◆ Task statement: In the listing that follows, the lines starting at the one containing "Click the back arrow navigation" and ending at the one containing "Task: Open the CMS Collections panel icon" are to be returned exactly, both boundary lines included, and no others.

◆ Entries shown:
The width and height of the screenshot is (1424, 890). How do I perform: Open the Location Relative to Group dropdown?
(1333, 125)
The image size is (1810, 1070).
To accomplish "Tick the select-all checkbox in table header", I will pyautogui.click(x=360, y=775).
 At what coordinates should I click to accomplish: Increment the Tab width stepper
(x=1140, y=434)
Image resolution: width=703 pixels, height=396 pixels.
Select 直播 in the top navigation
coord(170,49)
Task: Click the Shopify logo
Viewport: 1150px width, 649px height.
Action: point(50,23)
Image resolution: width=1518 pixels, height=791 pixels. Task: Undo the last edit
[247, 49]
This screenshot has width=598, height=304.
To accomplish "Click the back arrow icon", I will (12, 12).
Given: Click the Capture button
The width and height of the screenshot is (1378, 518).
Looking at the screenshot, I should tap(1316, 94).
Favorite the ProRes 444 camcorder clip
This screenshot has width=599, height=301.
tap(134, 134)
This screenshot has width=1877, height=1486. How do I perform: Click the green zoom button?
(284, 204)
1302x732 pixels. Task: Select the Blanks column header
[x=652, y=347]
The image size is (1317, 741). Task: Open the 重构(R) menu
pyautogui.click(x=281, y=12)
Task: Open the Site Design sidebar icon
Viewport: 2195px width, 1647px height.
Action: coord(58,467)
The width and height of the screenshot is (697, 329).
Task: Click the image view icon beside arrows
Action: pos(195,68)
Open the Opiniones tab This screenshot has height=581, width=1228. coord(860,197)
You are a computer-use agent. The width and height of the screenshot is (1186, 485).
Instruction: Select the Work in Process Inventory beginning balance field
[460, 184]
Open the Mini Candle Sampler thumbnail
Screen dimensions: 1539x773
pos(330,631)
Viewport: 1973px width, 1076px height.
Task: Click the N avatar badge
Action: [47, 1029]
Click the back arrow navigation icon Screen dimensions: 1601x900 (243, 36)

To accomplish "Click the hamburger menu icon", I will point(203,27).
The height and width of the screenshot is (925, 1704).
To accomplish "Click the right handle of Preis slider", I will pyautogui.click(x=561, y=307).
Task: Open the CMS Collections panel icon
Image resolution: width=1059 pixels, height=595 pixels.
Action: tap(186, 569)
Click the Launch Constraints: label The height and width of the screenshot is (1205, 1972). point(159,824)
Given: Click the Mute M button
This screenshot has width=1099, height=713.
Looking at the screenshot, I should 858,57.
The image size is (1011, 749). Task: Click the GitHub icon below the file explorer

◆ Exercise answer:
Click the back arrow navigation icon Screen dimensions: 1601x900 (243, 36)

To accomplish "Click the hamburger menu icon", I will point(203,27).
The height and width of the screenshot is (925, 1704).
To accomplish "Click the right handle of Preis slider", I will pyautogui.click(x=561, y=307).
Task: Open the CMS Collections panel icon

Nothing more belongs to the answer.